Au stade de cette réflexion, nous ne cherchons pas à faire croire que l’ESS dans son ensemble est totalement vertueuse, mais sommes persuadés que les formes proposées possèdent en elles la capacité de participer à une transformation de l’économie en favorisant la socialisation des outils de production.

 

Quelle différence entre une banque capitaliste et une banque coopérative ?

La propriété ! Des actionnaires aux sociétaires, d’un petit groupe de personne à un collectif citoyen large mais jusqu’à présent jamais réellement mobilisé sur l’appropriation des choix des banques coopératives comme le Crédit agricole, le Crédit mutuel…
Quelle différence entre la grande distribution et la distribution coopérative ?

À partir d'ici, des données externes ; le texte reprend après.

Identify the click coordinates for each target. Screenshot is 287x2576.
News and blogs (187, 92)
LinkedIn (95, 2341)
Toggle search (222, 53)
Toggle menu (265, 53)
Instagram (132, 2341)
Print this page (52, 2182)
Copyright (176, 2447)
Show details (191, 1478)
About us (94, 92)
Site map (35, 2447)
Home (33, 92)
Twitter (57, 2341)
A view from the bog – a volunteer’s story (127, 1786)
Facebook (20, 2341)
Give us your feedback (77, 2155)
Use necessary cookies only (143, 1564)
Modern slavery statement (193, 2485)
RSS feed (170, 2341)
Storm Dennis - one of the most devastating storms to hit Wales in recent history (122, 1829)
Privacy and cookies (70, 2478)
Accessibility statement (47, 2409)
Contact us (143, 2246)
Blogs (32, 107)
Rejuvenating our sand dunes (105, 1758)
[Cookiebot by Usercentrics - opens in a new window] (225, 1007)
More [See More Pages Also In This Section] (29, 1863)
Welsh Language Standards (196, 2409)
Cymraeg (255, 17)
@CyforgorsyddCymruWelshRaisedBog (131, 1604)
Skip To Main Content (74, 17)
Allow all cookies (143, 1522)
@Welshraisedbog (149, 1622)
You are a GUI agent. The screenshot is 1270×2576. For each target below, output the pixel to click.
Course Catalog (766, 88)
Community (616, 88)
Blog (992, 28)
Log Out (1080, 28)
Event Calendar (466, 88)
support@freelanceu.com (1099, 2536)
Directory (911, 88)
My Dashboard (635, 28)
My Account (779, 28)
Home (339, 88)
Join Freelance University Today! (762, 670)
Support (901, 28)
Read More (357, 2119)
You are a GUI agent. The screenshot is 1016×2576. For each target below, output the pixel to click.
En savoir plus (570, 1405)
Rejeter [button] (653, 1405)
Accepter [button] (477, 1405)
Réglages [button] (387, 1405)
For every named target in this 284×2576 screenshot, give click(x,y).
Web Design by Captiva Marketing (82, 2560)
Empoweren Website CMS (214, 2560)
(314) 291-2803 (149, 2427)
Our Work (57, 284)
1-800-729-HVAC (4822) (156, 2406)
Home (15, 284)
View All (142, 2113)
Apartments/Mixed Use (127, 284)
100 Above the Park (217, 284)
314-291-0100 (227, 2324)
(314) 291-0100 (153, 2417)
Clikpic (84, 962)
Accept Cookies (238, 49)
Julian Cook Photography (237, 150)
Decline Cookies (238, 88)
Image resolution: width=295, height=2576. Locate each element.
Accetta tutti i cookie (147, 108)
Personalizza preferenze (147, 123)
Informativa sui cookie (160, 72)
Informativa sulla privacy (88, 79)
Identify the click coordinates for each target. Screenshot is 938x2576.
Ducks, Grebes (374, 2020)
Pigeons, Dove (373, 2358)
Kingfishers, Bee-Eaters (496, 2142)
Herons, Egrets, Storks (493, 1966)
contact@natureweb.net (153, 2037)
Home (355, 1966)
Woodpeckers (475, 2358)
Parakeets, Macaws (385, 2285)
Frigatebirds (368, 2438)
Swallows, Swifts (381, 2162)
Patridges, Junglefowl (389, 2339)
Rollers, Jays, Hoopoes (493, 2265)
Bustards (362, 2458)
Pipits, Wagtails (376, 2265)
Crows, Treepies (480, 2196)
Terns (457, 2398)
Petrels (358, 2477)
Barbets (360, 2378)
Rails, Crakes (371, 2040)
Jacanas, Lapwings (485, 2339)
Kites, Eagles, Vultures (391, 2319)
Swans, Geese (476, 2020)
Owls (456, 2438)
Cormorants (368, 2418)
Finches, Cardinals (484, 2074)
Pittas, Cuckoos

La répartition de la richesse ! Qu’ils s’agissent de produits locaux, de BIO, les échanges entre producteurs et consommateurs se font sur la base d’un contrat équitable, négligeant de fait la rémunération des actionnaires, comme chez Artisans du Monde, Biocoop, les AMAP

 

L’ESS conteste la seule valeur monétaire de l’échange comme référentiel pour promouvoir la valeur d’usage, la priorité du travail sur le capital et valoriser le bénévolat et le don de temps.
L’ESS permet de montrer que l’entreprise n’est pas nécessairement aux mains de patrons, eux-mêmes au service d’actionnaires.
Au cœur de l’ESS, dans sa dimension combattante, se niche une réelle convergence avec le projet communiste de société :

« Ceux des membres des classes dominantes qui sont assez intelligents pour comprendre l’impossibilité de perpétuer le système actuel – et ils sont nombreux – sont devenus les apôtres importuns et bruyants de la production coopérative. Mais si la production coopérative ne doit pas rester un leurre et un piège, si elle doit évincer le système capitaliste, si l’ensemble des associations coopératives doit régler la production nationale selon un plan commun, la prenant ainsi sous leur propre direction et mettant fin à l’anarchie constante et aux convulsions périodiques qui sont le destin inéluctable de la production capitaliste, que serait-ce, Messieurs, sinon du communisme, du très « possible » communisme ? »

(Karl Marx, La guerre Civile en France,

traduit par P. Meier, P. Angrand et E. Bottigelli, Editions sociales, 1953).

 

*Jean Huet et Sylvie Mayer

sont co-animateurs du groupe Économie sociale et solidaire du Conseil national du PCF.
Luc Mboumba  est conseiller municipal (PCF) de Créteil (Val-de-Marne).